CMS Star Ratings are a central measure of quality in long-term care, shaping public perception, influencing payer decisions, and guiding patient and family trust. While many facilities prioritize staffing levels, clinical protocols, and documentation practices to improve their ratings, wound care often remains an overlooked area—despite its significant impact on overall performance.
Chronic wounds, pressure ulcers, and delayed healing do more than compromise individual patient outcomes—they affect a facility’s quality measures across the board. Poor wound care can lead to survey deficiencies, drive up avoidable hospitalizations, and ultimately lower CMS ratings. Among the most critical components of the CMS quality rating is the frequency of hospital readmissions and emergency room visits. When wounds are not managed effectively, infections and complications become more likely, increasing the chance of transfers to acute care settings. These events are distressing for residents and families and are clear indicators of care deficiencies to surveyors and payers alike.

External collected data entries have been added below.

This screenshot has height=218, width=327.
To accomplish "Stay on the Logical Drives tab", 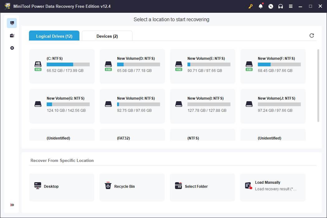I will (x=54, y=36).
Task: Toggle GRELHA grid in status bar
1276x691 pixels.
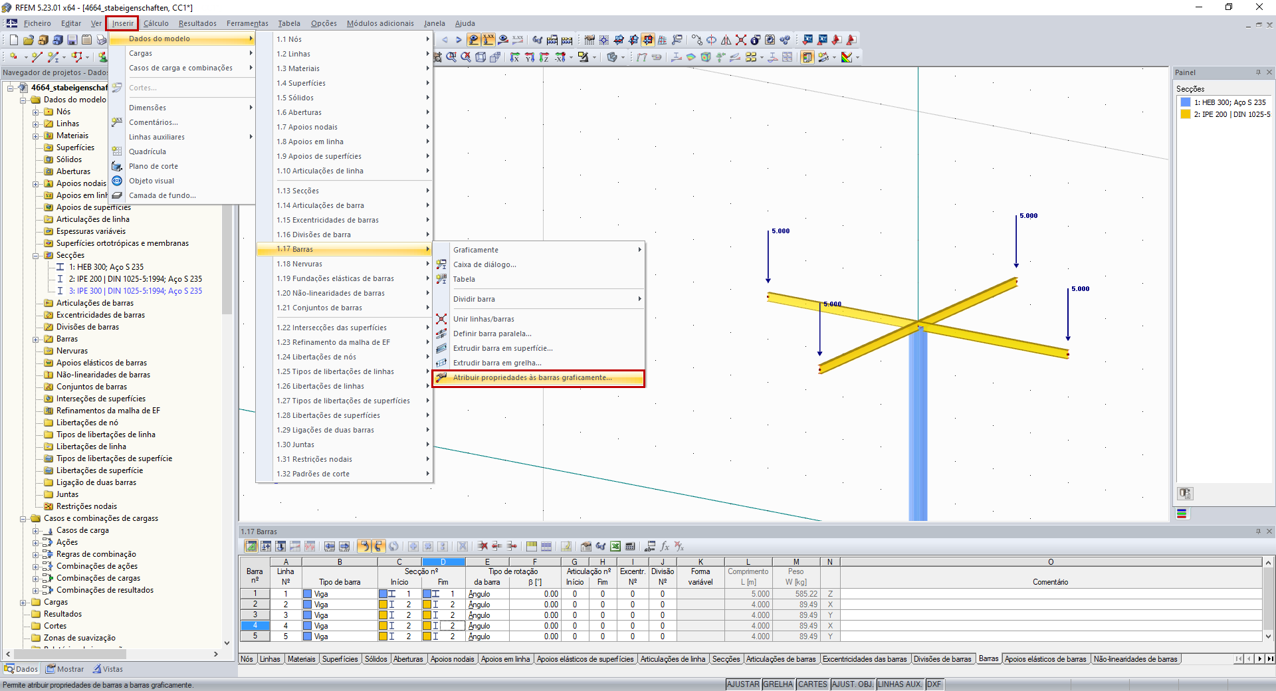Action: click(x=778, y=684)
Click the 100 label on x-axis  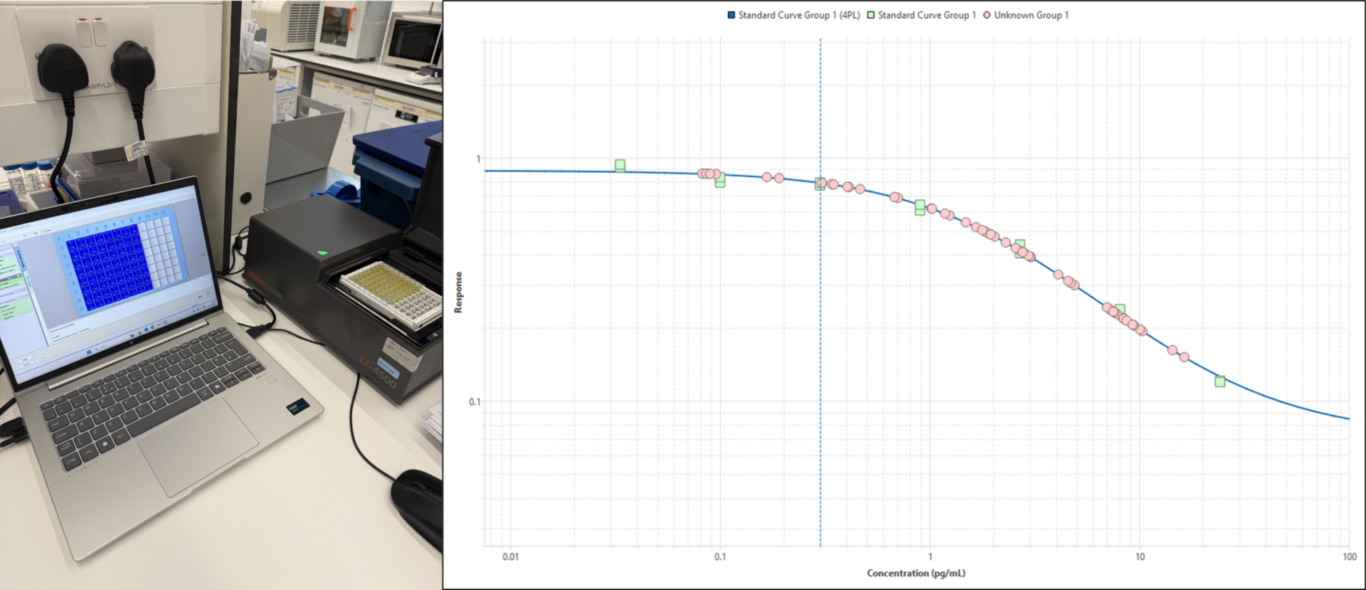1349,557
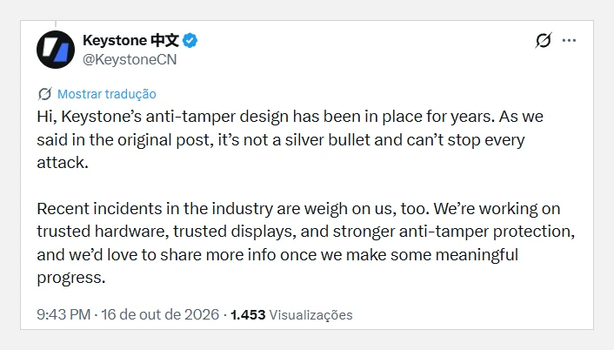The height and width of the screenshot is (350, 614).
Task: Click the date 16 de out de 2026
Action: coord(160,314)
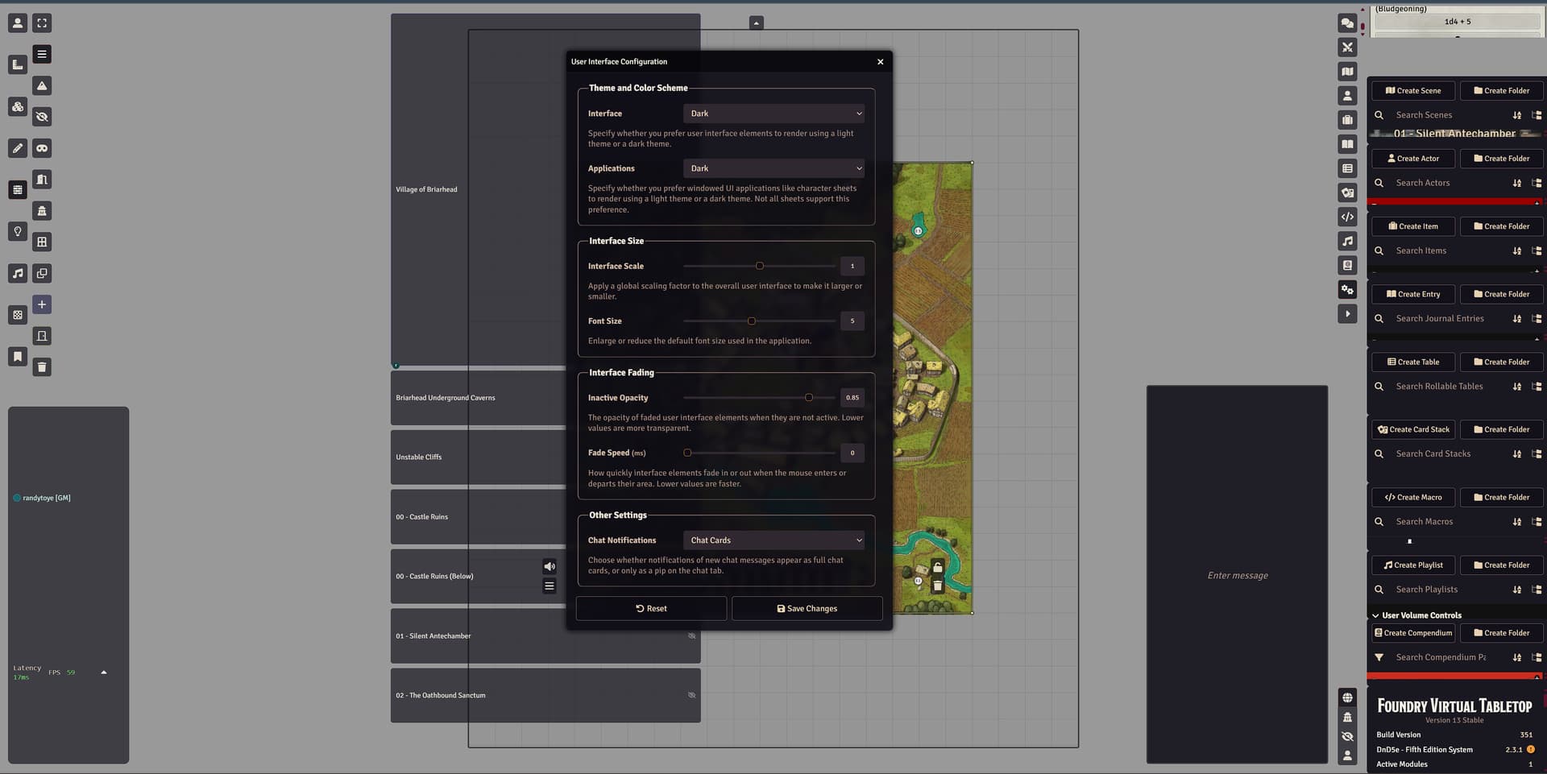Open the Interface theme dropdown
The height and width of the screenshot is (774, 1547).
(x=774, y=114)
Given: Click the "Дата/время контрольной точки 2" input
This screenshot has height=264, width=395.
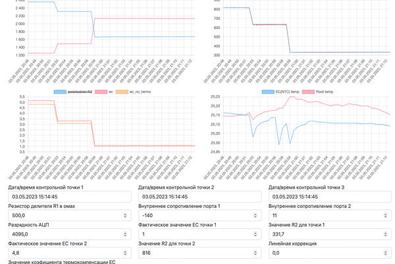Looking at the screenshot, I should [198, 197].
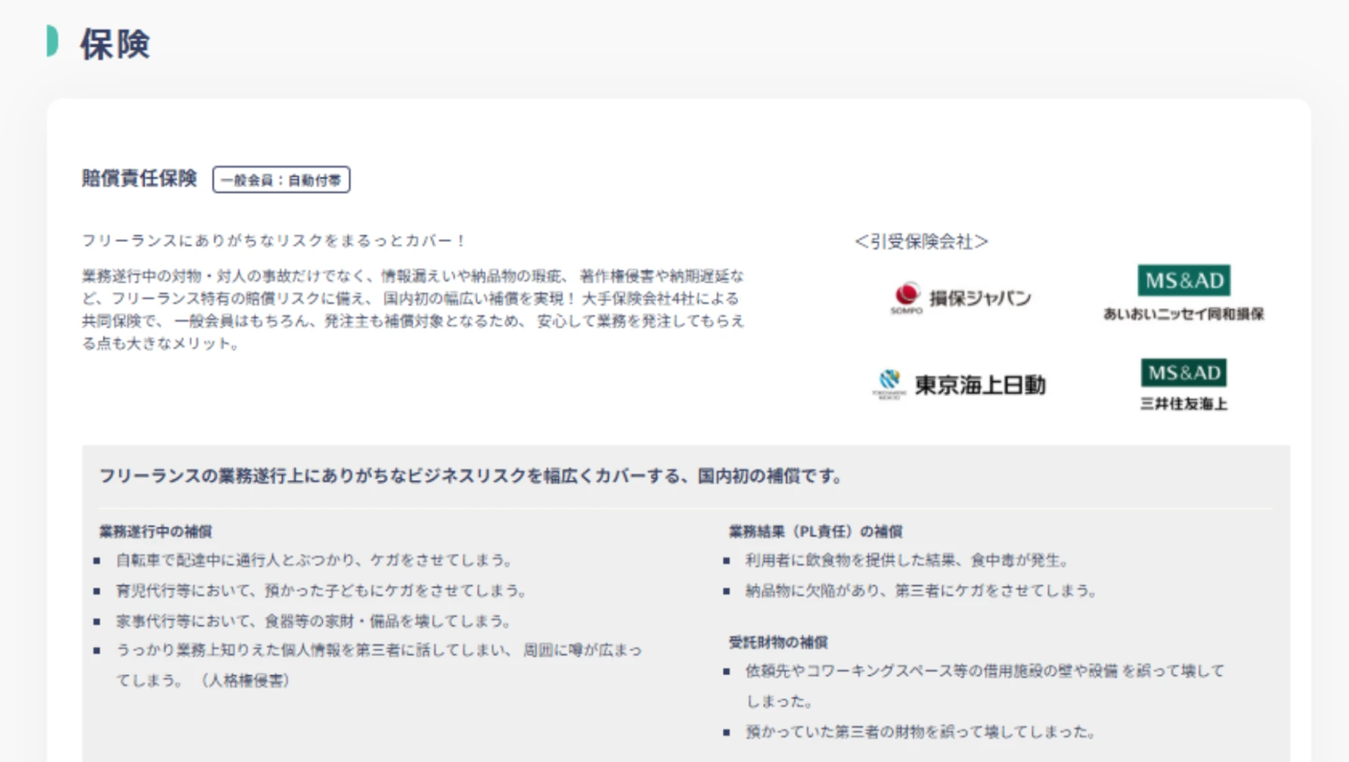
Task: Click the 自転車で配達中 bullet item
Action: click(315, 560)
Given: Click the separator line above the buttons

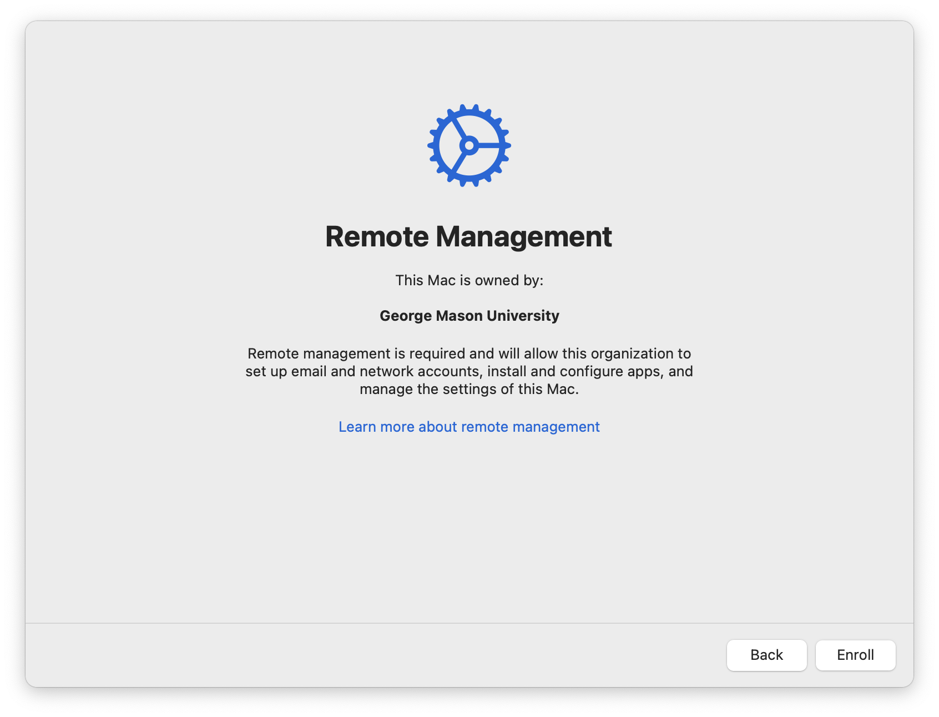Looking at the screenshot, I should [469, 623].
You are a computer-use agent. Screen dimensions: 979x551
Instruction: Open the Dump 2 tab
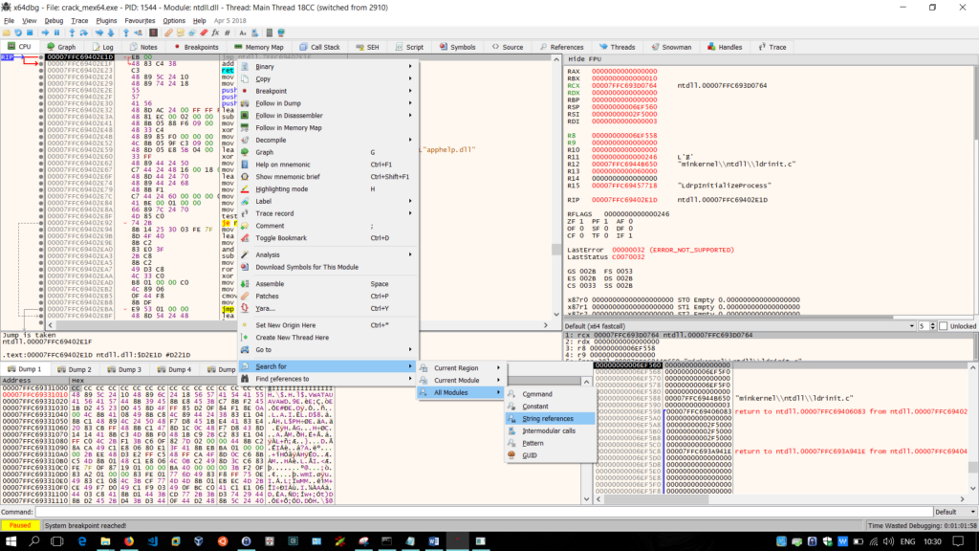[74, 368]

Wound care practices are also a frequent focus during regulatory surveys. Deficiencies in wound prevention, treatment, or documentation are commonly cited, directly impacting a facility’s health inspection score. Furthermore, wound-related issues negatively influence core quality measures tied to mobility, pain management, and overall patient outcomes. Each unhealed wound represents not just a clinical failure, but a potential drag on the facility’s reputation and rating.
In today’s value-driven healthcare environment, high-quality wound care must be recognized as a strategic priority. Facilities that invest in evidence-based wound management not only improve resident outcomes but also protect and strengthen their CMS Star Ratings—demonstrating excellence where it matters most.